In the recent 44con security conference held at The Grange Hotel in London UK, Neil Kettle of Digit Security Ltd gave a presentation detailing the design of just one of the protections that Trusteer claim their product, namely Trusteer Rapport is capable of providing users.
The information disclosed detailed both the design and implementation of the anti-keylogger protections that Trusteer claim are an integral part of Trusteer Rapport and in doing so revealed the ease with which said protections can be both ‘switched-off’ and ‘by-passed’ by using functionality provided by Trusteer Rapport itself. As a corollary, it is quite clear that the information disclosed represents a flaw in the design of the protection itself and is not merely a ‘software issue’ or ‘bug’. The flaw affects both the Apple Mac OSX and Microsoft Windows versions of Trusteer Rapport, presumably for all versions up to and including Emerald Release 3.6.1105.54 (OS X).

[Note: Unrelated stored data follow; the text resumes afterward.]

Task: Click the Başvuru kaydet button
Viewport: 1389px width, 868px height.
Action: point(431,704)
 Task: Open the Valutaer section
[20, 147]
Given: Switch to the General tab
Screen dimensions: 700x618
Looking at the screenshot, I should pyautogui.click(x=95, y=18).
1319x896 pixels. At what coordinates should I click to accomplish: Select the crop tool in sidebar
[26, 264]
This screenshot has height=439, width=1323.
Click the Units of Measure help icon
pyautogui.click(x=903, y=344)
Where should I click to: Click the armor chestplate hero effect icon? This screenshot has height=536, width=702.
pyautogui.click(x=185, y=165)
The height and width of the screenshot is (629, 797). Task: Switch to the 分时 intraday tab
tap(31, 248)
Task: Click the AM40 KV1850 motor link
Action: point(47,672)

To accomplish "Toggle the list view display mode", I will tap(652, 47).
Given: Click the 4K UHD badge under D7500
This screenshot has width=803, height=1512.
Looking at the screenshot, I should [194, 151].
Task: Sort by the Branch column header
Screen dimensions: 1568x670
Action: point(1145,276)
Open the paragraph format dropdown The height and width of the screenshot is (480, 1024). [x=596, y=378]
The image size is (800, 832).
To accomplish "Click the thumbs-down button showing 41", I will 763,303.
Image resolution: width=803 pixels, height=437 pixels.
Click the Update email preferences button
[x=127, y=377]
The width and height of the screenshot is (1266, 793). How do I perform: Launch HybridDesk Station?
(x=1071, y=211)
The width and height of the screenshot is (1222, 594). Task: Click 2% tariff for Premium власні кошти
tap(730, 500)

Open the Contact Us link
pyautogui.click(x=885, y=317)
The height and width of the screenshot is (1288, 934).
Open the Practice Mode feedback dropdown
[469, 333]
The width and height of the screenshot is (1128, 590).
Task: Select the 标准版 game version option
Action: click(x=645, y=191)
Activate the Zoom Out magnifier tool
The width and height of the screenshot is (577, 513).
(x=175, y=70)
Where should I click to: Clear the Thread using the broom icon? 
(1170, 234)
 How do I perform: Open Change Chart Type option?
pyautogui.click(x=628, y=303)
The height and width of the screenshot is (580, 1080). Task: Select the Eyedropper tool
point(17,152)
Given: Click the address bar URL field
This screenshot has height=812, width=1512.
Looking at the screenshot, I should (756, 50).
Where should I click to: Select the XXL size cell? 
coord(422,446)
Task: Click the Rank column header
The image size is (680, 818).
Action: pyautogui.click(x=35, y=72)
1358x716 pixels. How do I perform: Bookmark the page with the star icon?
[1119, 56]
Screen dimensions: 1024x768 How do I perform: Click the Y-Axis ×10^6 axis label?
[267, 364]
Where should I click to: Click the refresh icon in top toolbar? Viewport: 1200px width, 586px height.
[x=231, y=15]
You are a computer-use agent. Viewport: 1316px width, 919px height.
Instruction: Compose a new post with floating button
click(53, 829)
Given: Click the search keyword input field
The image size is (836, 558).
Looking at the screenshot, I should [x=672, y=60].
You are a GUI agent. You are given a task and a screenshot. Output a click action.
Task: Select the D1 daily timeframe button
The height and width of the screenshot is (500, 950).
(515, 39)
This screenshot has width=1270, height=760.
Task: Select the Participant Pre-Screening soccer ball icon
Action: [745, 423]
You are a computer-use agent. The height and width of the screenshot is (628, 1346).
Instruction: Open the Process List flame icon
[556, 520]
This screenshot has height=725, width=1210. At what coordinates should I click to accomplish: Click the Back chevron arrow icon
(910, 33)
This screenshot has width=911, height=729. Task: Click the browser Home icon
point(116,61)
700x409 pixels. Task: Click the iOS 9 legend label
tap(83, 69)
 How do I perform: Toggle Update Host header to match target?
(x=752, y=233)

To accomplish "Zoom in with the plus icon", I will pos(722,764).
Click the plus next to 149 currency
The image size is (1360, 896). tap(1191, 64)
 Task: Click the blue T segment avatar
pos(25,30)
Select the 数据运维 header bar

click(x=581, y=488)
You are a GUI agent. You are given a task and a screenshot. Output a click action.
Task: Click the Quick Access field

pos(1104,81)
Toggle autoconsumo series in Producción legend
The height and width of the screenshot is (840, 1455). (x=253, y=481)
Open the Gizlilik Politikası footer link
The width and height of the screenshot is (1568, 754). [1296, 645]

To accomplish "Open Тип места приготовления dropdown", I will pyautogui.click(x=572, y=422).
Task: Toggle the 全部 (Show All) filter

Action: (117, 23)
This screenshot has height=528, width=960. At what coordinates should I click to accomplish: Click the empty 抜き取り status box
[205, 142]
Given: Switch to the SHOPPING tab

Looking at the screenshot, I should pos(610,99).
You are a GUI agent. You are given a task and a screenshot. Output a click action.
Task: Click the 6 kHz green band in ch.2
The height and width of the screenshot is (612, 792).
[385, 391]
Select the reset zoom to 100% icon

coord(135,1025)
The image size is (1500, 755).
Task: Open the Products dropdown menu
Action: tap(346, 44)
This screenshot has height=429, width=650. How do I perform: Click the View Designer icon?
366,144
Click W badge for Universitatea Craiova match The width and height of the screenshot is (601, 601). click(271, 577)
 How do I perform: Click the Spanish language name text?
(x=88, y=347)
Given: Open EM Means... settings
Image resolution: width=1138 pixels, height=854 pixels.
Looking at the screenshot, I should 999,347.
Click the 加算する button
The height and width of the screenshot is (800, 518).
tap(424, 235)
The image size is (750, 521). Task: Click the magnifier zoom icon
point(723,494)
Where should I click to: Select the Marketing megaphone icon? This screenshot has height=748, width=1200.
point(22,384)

This research is to our knowledge, the first attempt made to discover the internal mechanisms utilised by Trusteer Rapport to “protect[...] web communication between enterprises, such as banks, and their customers and employees.”  Previous attempts at testing Trusteer Rapport have only sought to prove the efficacy of Rapport against known and existing malware that Trusteer presumably have specifically designed Rapport to protect users against . We believe therefore that this research constitutes the first potential disinterested review of the internal mechanisms of just one aspect of the protection that Trusteer claim Rapport provides users. Suffice to say, given the results obtained thus far, it will be interesting to see what else can be “turned-up” or is still waiting to be found inside Trusteer Rapport or indeed how Trusteer will attempt to mitigate the design flaws identified by Digit Security. In the absence of a detailed design document, which only Trusteer themselves can possibly possess, the prospect of reverse engineering Trusteer Rapport may be the only effective avenue available to people for whom marketing claims are simply not enough to convince them that a solution or offering is secure or even fit for purpose.
Finally, whilst the flaws provide a means to effectively by-pass the anti-keylogger protections of Trusteer Rapport, it is important to understand that no current malware is known to utilise said flaws and as such uninstalling Trusteer Rapport on your system is not a solution nor is it advisable. Until such a time as malware developers take into account the presence of Trusteer Rapport, Rapport is still effective against existing malware. However, one thing is clear, the more prevalent Trusteer Rapport becomes, the more likely a target it will be for financial malware developers.